* Extrait du document
··········

Au fond, Philippe est populaire parce qu’il est humain, et se révèle capable de le dire. Dans un monde de “je sais tout” où l’assurance remplace trop souvent la compétence, ces aveux de faiblesse valent de l’or.
"J'ai besoin d'un chef d'état-major, de prendre toutes les décisions, que tout repose sur moi"
Emmanuel Macron Tweet
La mise en abime avec Macron est désastreuse pour le Président
Du coup, les Français procèdent par comparaison. Philippe, lui, est capable de dire “je ne sais pas” quand il ne sait pas. Macron, au contraire, ne peut pas imaginer ne pas savoir et ne pas avoir raison. Alors que les Français attendent un Président qui fédère, ils ont un Président qui gère, qui sait, qui explique. Comme si rassurer supposait de savoir ou de faire, quand il s’agit surtout de trouver les bons mots (et non trop de mots…) pour avancer.
La confrontation entre les deux styles est destructrice pour le Président. Macron parie sur les mots pour se faire comprendre. Philippe parie sur ses silences. Et cette différence d’approche fait toute la réussite de l’un et l’exaspération de l’autre.
Se débarrasser d’un Premier Ministre populaire ?
Pour Emmanuel Macron, le choix est désormais cornélien, car son intérêt objectif est de se débarrasser d’un Premier Ministre qui lui fait de l’ombre. Chaque prise de parole, chaque intervention du Président de la République donne aux Français l’occasion de mesurer qu’Emmanuel Macron parle toujours trop, comme s’il ne savait pas juguler sa parole, alors qu’Édouard Philippe a appris à dire juste ce qu’il faut : ni trop ni trop peu. Macron donne le sentiment d’être un parleur lunaire, quand Philippe pourrait être un faiseur terrien, ce qui plaît aux Français.

··········

* Consigne
Dans l'extrait sur Philippe et Macron, modifiez le passage qui débute aux mots « La confrontation entre » et se termine après « l’exaspération de l’autre. » : remplacez « silences » par « actes ».

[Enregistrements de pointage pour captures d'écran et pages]
··········

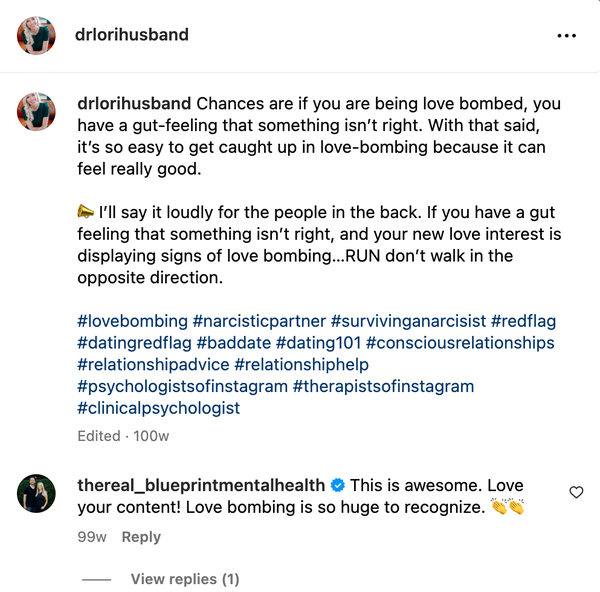Click the verified badge next to thereal_blueprintmentalhealth

click(x=338, y=486)
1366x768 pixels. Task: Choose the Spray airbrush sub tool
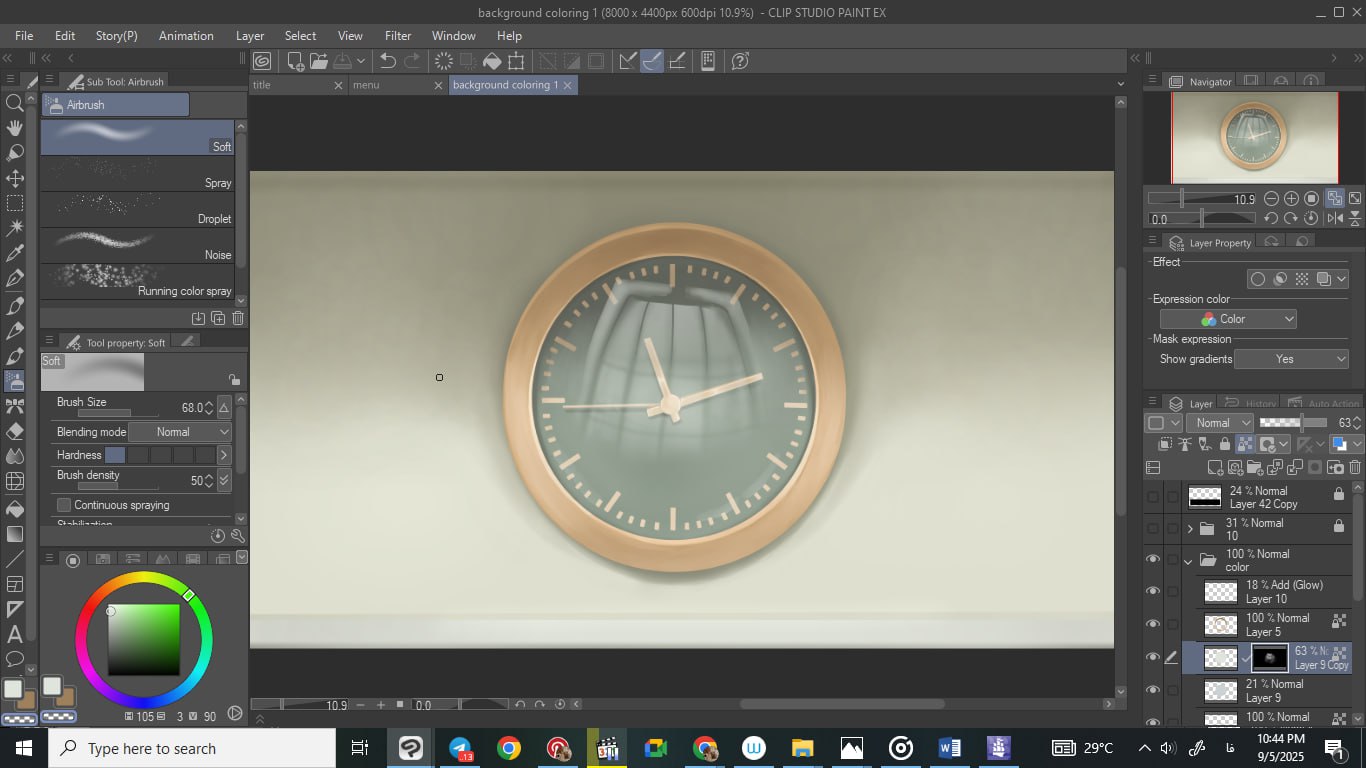click(x=138, y=173)
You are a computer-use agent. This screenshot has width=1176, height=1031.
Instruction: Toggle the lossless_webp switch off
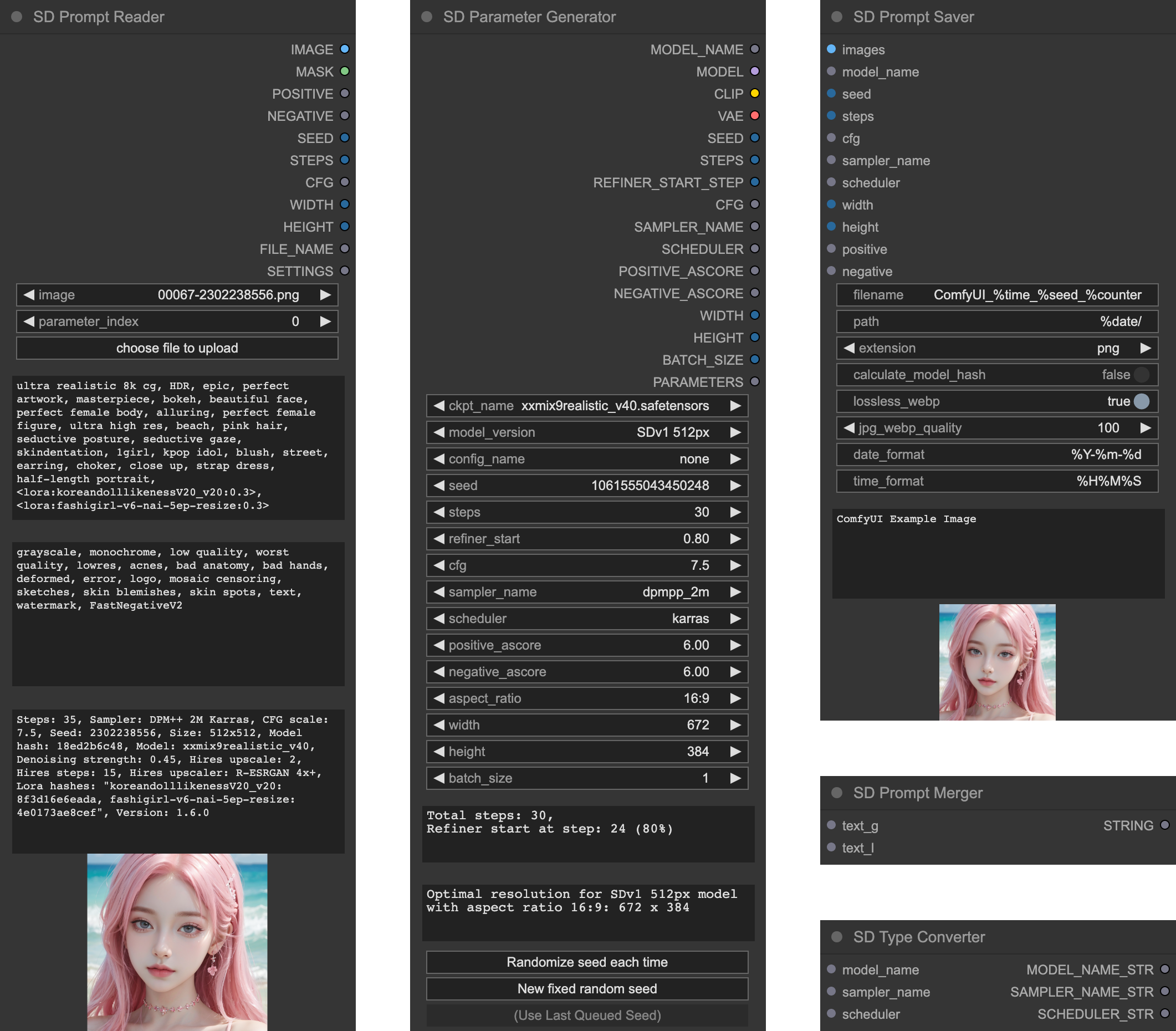[x=1142, y=401]
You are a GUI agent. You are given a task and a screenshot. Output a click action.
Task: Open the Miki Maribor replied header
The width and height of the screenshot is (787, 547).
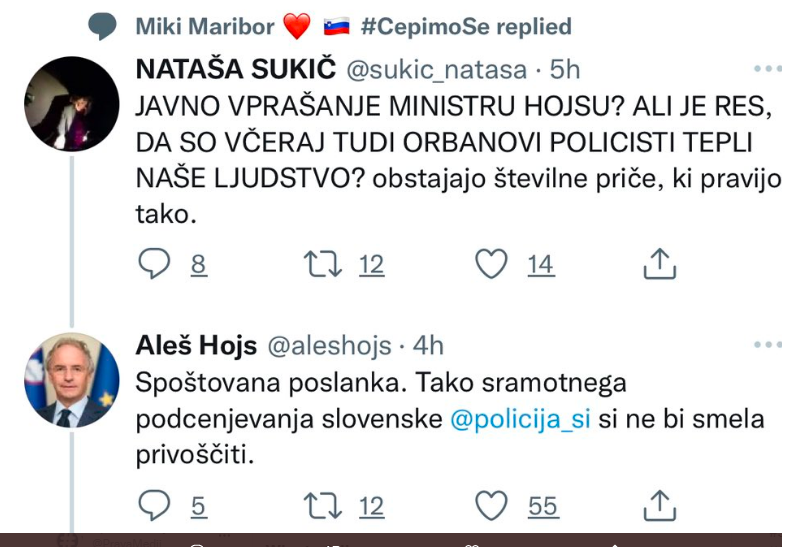pyautogui.click(x=353, y=26)
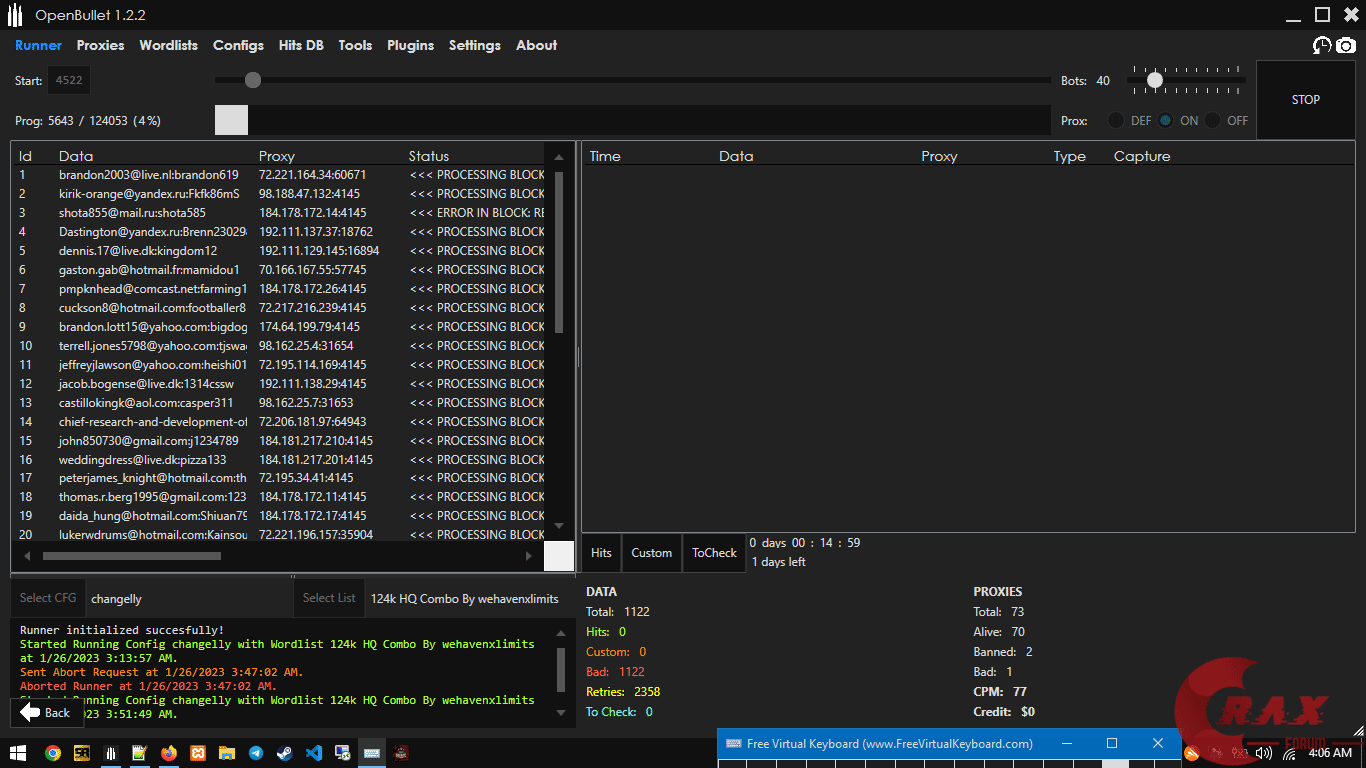The image size is (1366, 768).
Task: Open Google Chrome from the taskbar
Action: point(52,753)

··········

* Résultat attendu
La confrontation entre les deux styles est destructrice pour le Président. Macron parie sur les mots pour se faire comprendre. Philippe parie sur ses actes. Et cette différence d’approche fait toute la réussite de l’un et l’exaspération de l’autre.